Dans cette extrémité, le mémorable hiver de 1709, plus terrible encore sur ces frontières de l’Europe que nous ne l’avons senti en France, détruisit une partie de son armée. Charles voulait braver les saisons comme il faisait ses ennemis ; il osait faire de longues marches de troupes pendant ce froid mortel. Ce fut dans une de ces marches que deux mille hommes tombèrent morts de froid sous ses yeux. Les cavaliers n’avaient plus de bottes, les fantassins étaient sans souliers, et presque sans habits. Ils étaient réduits à se faire des chaussures de peaux de bêtes, comme ils pouvaient ; souvent ils manquaient de pain. On avait été réduit à jeter presque tous les canons dans des marais et dans des rivières, faute de chevaux pour les traîner. Cette armée, auparavant si florissante, était réduite à vingt-quatre mille hommes prêts à mourir de faim. On ne recevait plus de nouvelles de la Suède ; et on ne pouvait y en faire tenir. Dans cet état, un seul officier se plaignit, « Hé quoi ! lui dit le roi, vous ennuyez-vous d’être loin de votre femme ? Si vous êtes un vrai soldat, je vous mènerai si loin que vous pourrez à peine recevoir des nouvelles de Suède une fois en trois ans[2]. »

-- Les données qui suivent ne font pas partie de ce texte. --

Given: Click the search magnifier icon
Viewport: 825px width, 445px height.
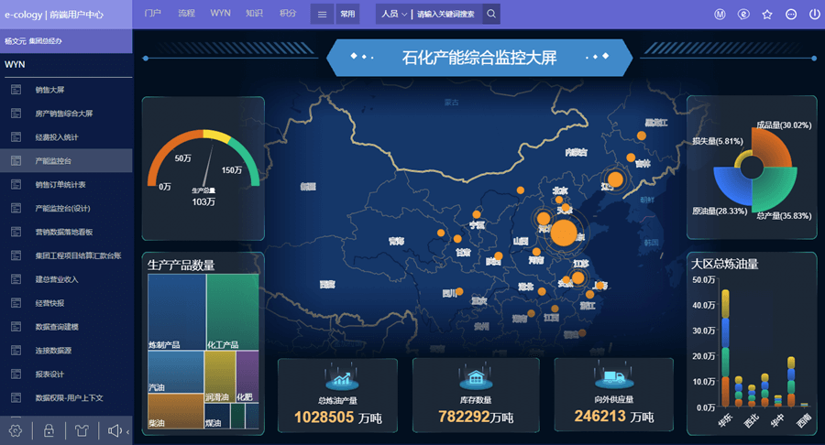Looking at the screenshot, I should tap(492, 15).
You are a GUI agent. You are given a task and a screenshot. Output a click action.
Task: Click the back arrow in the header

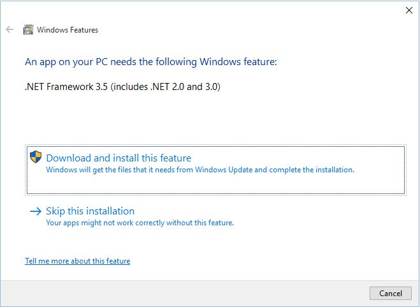(10, 29)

Le marquis de Brancas, depuis ambassadeur en Suède, m’a conté[3] qu’un soldat osa présenter au roi, avec murmure, en présence de toute l’armée, un morceau de pain noir et moisi, fait d’orge et d’avoine, seule nourriture qu’ils avaient alors, et dont ils n’avaient pas même suffisamment. Le roi reçut le morceau de pain sans s’émouvoir, le mangea tout entier, et dit ensuite froidement au soldat : « Il n’est pas bon, mais il peut se manger. » Ce trait, tout petit qu’il est, si ce qui augmente le respect et la confiance peut être petit, contribua plus que tout le reste à faire supporter à l’armée suédoise des extrémités qui eussent été intolérables sous tout autre général.

  1. Voltaire a beaucoup emprunté pour tout ce récit de combats à l’Histoire de Limiers.
  2. Vers janvier 1700, Charles parvint à chasser les Russes de l’Ukraine, et les poursuivit jusqu’aux frontières de ce pays. Là, il fit une halte : « Vite, vite, Gyllenkrock, dit-il, demandez le chemin de l’Asie. » Frappé de stupeur, le général dit que c’était une tout autre direction, « Mazeppa, répondit Charles, m’a assuré qu’elle n’était pas éloignée. Il nous faut y aller pour que nous puissions dire un jour que nous avons touché le sol de l’Asie. » C’était en effet chez le roi un parti pris. Il n’y renonça qu’après que Mazeppa lui eut assuré que l’Asie était en effet fort éloignée. (Geyer, Histoire de Suède.)
  3. Voltaire, dans les premières éditions, ne désignait pas la personne qui lui avait rapporté l’anecdote suivante.